Duvido. Já tiveram as projeções e isso seria algo quase sem precedentes. E não acho que isto seja o fim do mundo. O mercado antecipa quase com 100% de probabilidade uma descida de 50 pontos base (p.b.) já em setembro. E não estou a ver o BCE a não ir atrás – se calhar não tão depressa, mas isso pode gerar uma valorização do euro e a economia europeia, que já está má, ainda pior fica com uma perda de competitividade.

Há quem já esteja a falar no rebentar da bolha da inteligência artificial, um pouco à semelhança do que se passou nos anos 2000 com a ‘dot com’. Este risco existe?

Se virmos, as principais empresas do high tech perderam perto do dobro do que perdeu, por exemplo, a Euronext. A inteligência artificial e o ChatGPT não são hype – toda a gente já usa, sente-se em todo o lado. É real, não é a bolha das ‘dot com’ dos anos 2000, isto tem um impacto real em todo o lado. Um mau sinal seria se as empresas do ramo estivessem sistematicamente a dar prejuízo e isso não acontece. Por outro lado, em 2000 o mercado era muito fragmentado; hoje em dia, é muito mais concentrado, estas ondas de falências são muito mais complicadas. Não é bom para a inovação nem para a concorrência, mas dá uma estabilidade diferente.

E quais podem ser os efeitos para a dívida portuguesa?

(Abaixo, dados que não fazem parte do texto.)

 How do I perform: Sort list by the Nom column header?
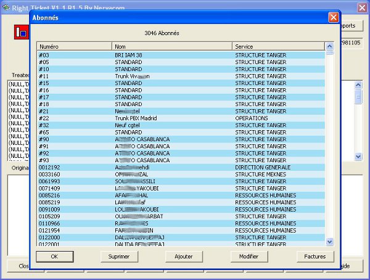tap(171, 46)
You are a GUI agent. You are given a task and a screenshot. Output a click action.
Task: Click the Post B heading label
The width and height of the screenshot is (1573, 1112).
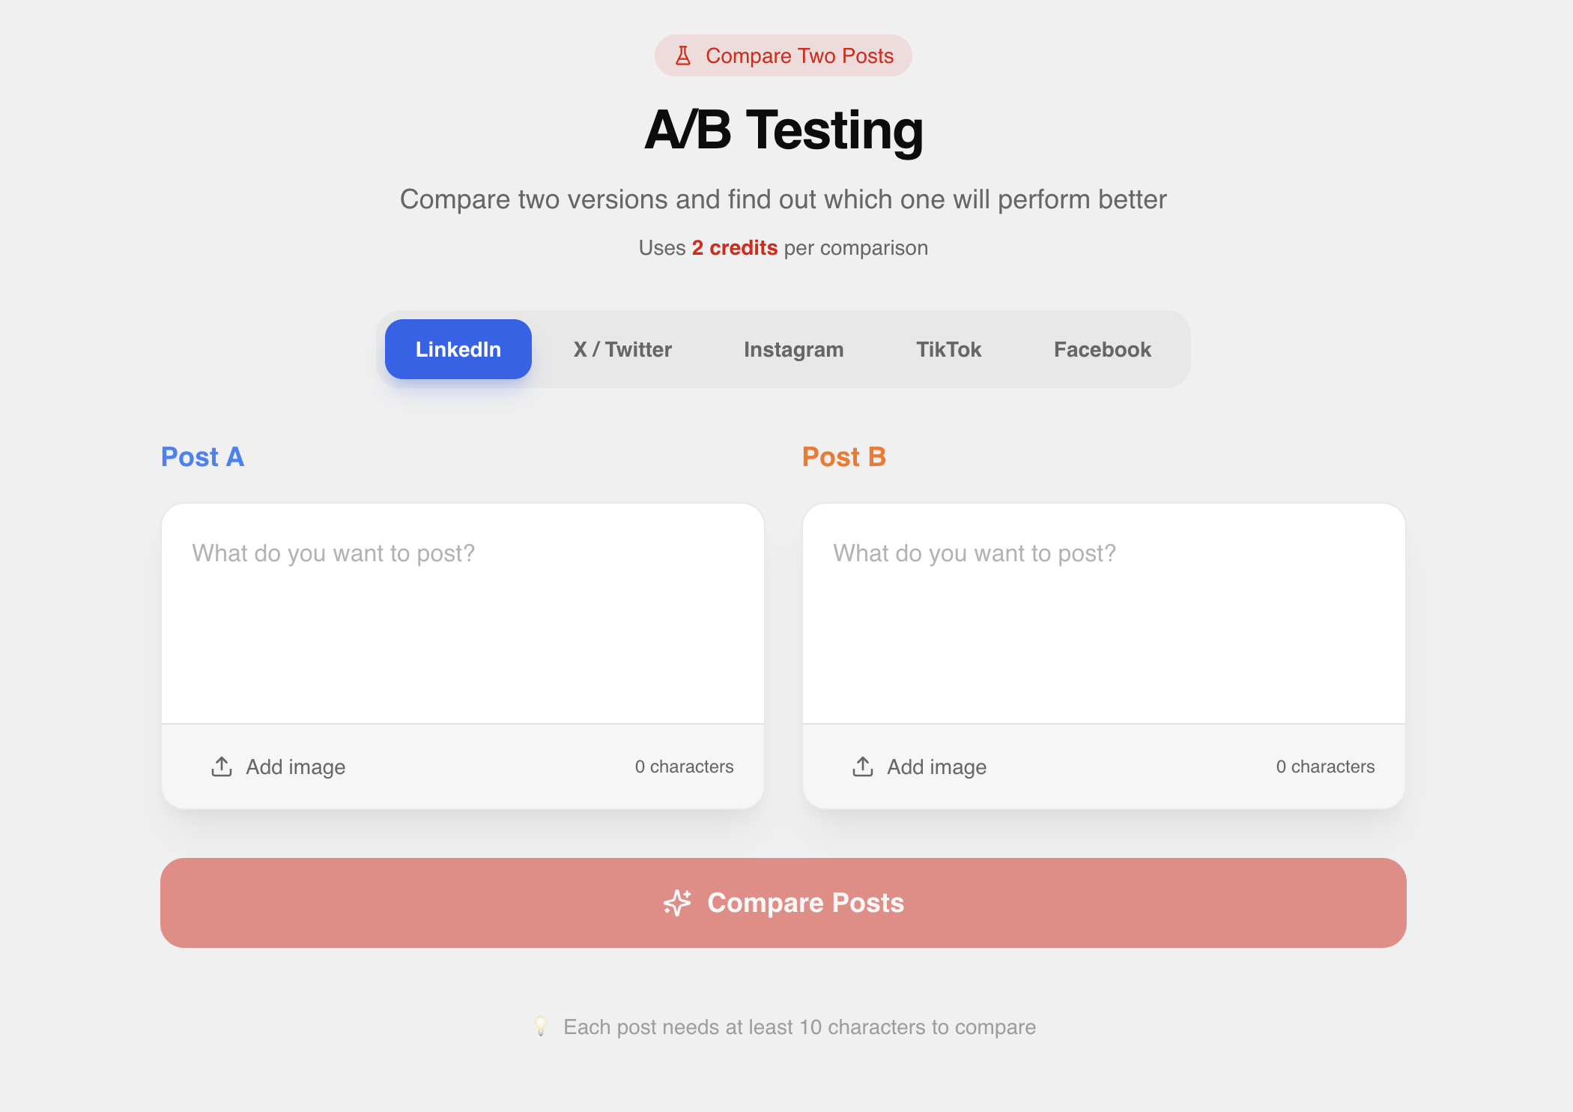[x=844, y=457]
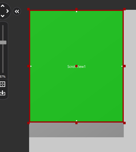This screenshot has width=136, height=152.
Task: Click the pan up arrow
Action: [x=3, y=6]
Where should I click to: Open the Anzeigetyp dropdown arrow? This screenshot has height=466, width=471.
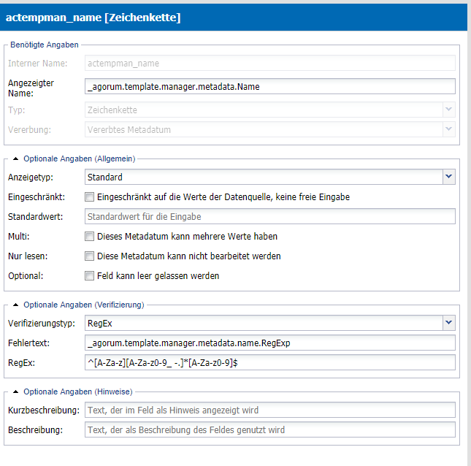(449, 177)
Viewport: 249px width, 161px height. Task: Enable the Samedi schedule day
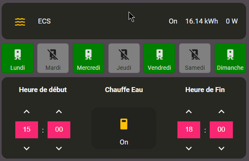195,58
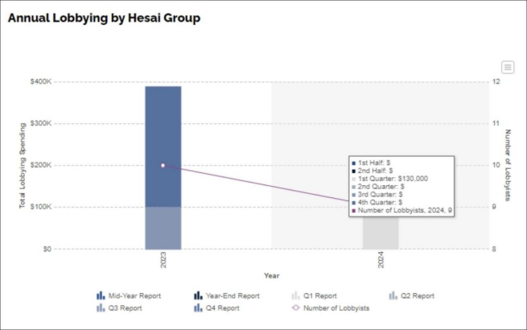The image size is (527, 330).
Task: Click the Q3 Report legend bar icon
Action: [101, 307]
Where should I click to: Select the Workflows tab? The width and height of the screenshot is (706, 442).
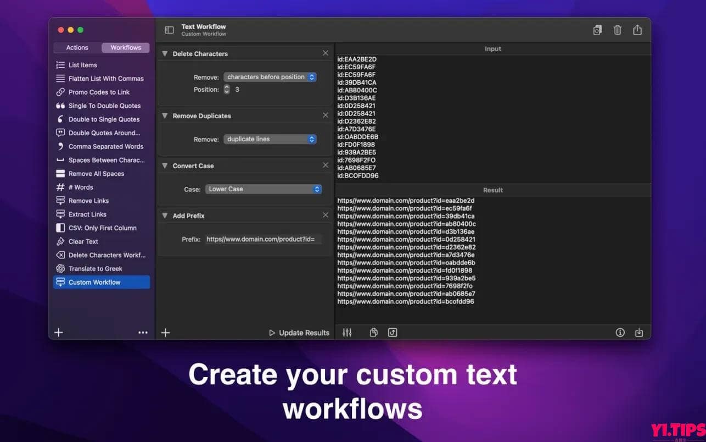tap(125, 47)
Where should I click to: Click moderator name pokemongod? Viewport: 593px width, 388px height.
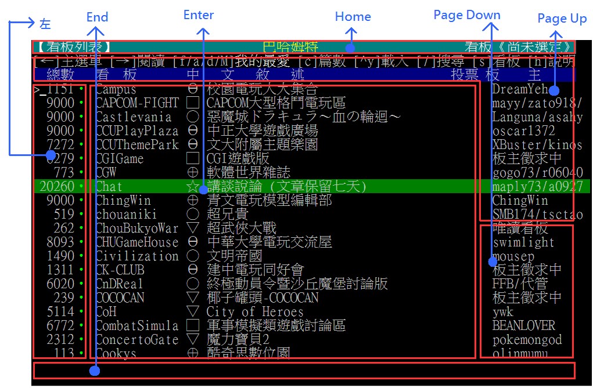tap(527, 340)
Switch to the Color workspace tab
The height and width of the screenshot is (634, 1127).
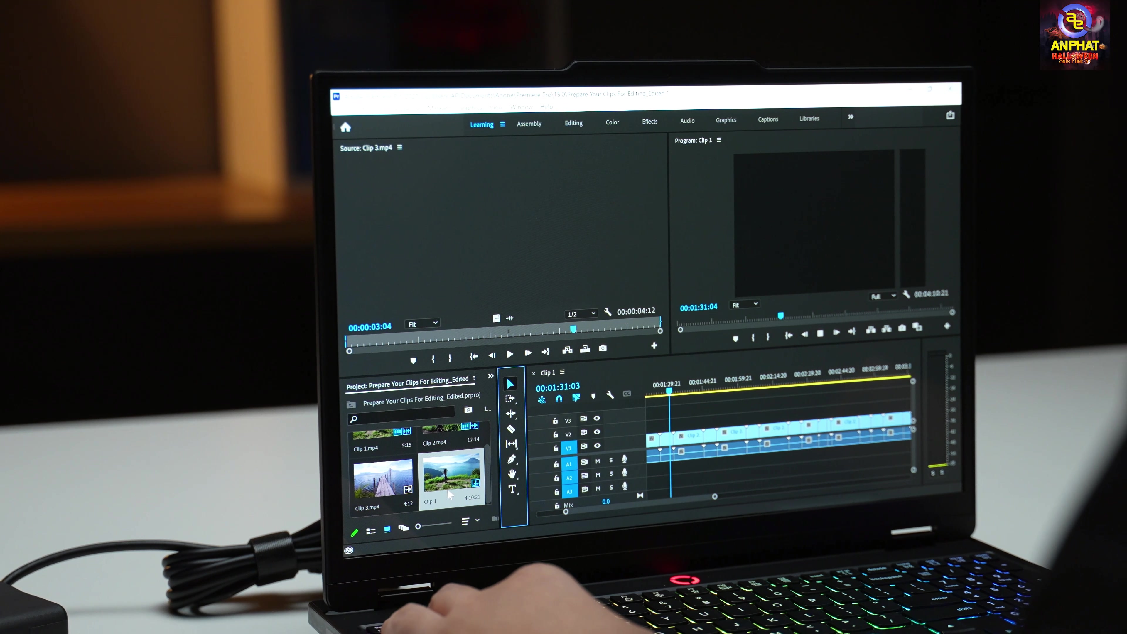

Portugal tem uma coisa boa: agora que está nos A’s [rating da dívida], há muito maior procura de investidores institucionais. Isto pode ajudar a colocar dívida mais barata, até pelo flight to safety. Não sei é se os Certificados de Aforro terão grande dinamismo nos próximos tempos. Estou mais preocupado com o impacto que possa ter alguma surpresa negativa nas receitas do Estado, um condicionamento do Orçamento do Estado para 2025 (OE2025), ou com a projeção do PSD de um excedente no próximo ano, por mais pequeno que seja, nos juros da dívida. Se lermos os relatórios de subidas das agências de notação financeira, é sempre com base em reformas positivas dos Orçamentos, mas alertando que Portugal ainda tem uma situação frágil do ponto de vista do stock. Qualquer sinal de inversão dessa evolução positiva pode justificar uma descida outra vez do rating. A mensagem que vejo é que se tivermos um défice, baixam-nos a notação outra vez. É um jogo político: o OE pode ser sempre superavitário se não se executar o investimento público através das cativações. Mas mesmo querendo fazer isto, por vezes não se consegue porque, quando se faz o OE, tem de haver uma projeção assumindo 100% de execução. O que posso imaginar é um cenário macro um pouco surreal, para justificar receitas acima das que acham que serão atingidas, e depois compensam com cativações.